Dual Network Segmentation. The results from Tables 1 and 2 show that the dual network strategy increases significantly the segmentation accuracy. On top of that, compared with the single network, the dual network also produces higher resolution segmentation output, Fig. 8.

Fig. 8.
figure 8

Segmentation output of single vs. dual network.

4 Discussion

SDA-Epicardium and Endocardium. The image processing functions implemented in SDA create images of different contrasts with defined border and geometric features, thus making the method applicable to the target regular structure such as the epicardium and endocardium. The results in Sect. 3.2 show the increase in performance in both mono- and multi-modal datasets for the segmentation of the epicardium. As shown in multi-modal experiments, the SDA improves segmentation validation score of the LGE images, without any optimisation with the actual LGE data.

The slight decrease in performance when histogram matching was not included in SDA further proves that the strategy does not overly depend on this particular transformation. It also validates that the increase in contrast diversity in augmentation algorithms leads to the increase in performance, rather than over-fitting. Nevertheless, the trained model still reaches a limit, as observed in dual network segmentation in Table 1.
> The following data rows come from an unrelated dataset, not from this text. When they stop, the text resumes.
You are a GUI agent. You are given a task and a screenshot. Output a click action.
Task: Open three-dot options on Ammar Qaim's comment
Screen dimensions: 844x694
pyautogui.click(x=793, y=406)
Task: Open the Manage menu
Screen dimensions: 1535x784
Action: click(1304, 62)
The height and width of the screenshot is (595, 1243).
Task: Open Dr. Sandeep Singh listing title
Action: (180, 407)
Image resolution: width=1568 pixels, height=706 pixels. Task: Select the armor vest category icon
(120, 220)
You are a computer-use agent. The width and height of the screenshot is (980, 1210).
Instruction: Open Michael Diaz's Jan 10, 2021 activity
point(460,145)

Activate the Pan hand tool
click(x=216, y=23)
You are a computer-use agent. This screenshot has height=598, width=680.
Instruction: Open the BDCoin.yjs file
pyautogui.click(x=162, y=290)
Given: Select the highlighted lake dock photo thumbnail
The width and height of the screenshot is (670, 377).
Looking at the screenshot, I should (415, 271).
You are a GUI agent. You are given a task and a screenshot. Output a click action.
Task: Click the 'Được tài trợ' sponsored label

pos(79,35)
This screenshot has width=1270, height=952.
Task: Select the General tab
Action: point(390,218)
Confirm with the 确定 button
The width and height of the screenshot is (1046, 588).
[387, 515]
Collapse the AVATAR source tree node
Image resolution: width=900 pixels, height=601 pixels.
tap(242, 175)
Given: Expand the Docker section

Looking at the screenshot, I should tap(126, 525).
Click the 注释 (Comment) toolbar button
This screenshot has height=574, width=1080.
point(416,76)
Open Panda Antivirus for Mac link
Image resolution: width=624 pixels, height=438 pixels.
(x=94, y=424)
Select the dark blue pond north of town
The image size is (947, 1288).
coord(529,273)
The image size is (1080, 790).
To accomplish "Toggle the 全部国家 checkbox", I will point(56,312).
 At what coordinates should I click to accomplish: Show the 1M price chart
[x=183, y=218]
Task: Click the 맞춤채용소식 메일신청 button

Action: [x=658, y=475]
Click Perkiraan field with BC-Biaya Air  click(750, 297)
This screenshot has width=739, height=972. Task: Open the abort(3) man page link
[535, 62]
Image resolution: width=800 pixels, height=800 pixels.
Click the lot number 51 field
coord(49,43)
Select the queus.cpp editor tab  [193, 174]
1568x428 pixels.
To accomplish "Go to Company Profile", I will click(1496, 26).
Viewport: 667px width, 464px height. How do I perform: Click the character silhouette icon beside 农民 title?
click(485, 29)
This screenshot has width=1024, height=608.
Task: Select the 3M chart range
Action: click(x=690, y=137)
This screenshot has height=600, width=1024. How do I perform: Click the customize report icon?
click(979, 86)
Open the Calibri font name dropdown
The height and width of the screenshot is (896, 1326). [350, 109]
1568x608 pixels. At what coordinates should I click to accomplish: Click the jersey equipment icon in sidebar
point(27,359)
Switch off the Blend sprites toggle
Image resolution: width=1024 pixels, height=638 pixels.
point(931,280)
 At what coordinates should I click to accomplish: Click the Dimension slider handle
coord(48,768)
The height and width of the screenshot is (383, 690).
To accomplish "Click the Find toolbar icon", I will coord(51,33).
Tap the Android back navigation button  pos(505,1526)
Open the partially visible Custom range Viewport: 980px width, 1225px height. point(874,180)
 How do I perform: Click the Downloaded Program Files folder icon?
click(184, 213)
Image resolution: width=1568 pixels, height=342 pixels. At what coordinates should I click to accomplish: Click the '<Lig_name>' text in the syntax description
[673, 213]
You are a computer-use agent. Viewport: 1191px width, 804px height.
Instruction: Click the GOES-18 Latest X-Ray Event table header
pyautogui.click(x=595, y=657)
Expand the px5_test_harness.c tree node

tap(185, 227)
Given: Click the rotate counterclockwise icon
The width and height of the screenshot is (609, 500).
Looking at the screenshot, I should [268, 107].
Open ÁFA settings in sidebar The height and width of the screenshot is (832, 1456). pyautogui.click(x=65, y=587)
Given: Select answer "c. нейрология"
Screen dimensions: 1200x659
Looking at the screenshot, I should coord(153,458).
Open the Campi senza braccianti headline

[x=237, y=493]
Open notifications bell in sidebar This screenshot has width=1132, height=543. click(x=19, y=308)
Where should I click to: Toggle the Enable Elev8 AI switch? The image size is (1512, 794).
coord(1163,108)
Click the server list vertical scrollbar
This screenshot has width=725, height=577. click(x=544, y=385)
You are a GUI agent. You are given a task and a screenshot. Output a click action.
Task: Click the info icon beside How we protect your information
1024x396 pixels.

SDA-Myocardial Scar. Because the model can no longer depend on image contrast for the segmentation when training with SDA method, it has to rely on the patterns of the target, such as the traces of the myocardium wall and the homogeneity of the intensity of each structure. Therefore, the method might not be suitable for the targets without uniform structure, such as the myocardial scar. For instance, when training on C0 and T2 images of MS-CMRSeg challenge, the model is only familiar with homogeneous myocardium. Thus, it does not perform well when scar is present on the myocardium of LGE images, Fig. 5.

The inconsistency in contrast of the myocardial scar may explain why the network achieves better result without SDA for the scar segmentation on the mono-modal dataset. As shown in Fig. 6a by the red arrow, the scar region does not include the entire area of the same intensity, since the upper area belongs to the cavity of the ventricle. Because the scar does not have specific geometric shape like the epicardium or endocardium, the model trained with only the original image would perform better, since it can depend more on the specific contrast of the LGE modality during optimisation than the model trained with SDA.

TCL vs. Isensee. In their original paper [4], Isensee et al. integrate a more elaborate preprocessing technique on the input image than what is done in this experiment. Therefore, our experiment might not present the optimal condition for the baseline network. Our goal is to simply compare the performance of the larger network with our new architecture on the minimal processing datasets. The TCL-Net architecture used in the experiment is considerably smaller with only 3,529,635 trainable parameters, than Isensee’s model, which has 8,294,659. The experiment shows that compared to Isensee’s, our architecture achieves faster convergence and better validation performance.

5 Conclusion

We proposed a data augmentation strategy that increases the accuracy of the segmentation and is invariant to the modality of the validation image. The SDA strategy forces the network to be independent from the input image modality and prevents it from over-fitting to any specific contrast. This validates our theory that the diversity in training input increases the neural network performance.

The image transformation algorithms in SDA can also be seen as placeholders and be easily replaced by the real world MR modalities. Our current experiment uses the validation result of LGE images to terminate the training, thus making the trained coefficients bias toward the LGE modality. A more diverse real-world multi-modality dataset is needed to improve the universality of the trained network.

The efficiency of SDA method also challenges the traditional concept of complex normalisation or equalisation of the dataset in medical image segmentation. It pushes the boundary of the convolutional neural network in term of its flexibility and adaptability toward the input quality in semantic segmentation task.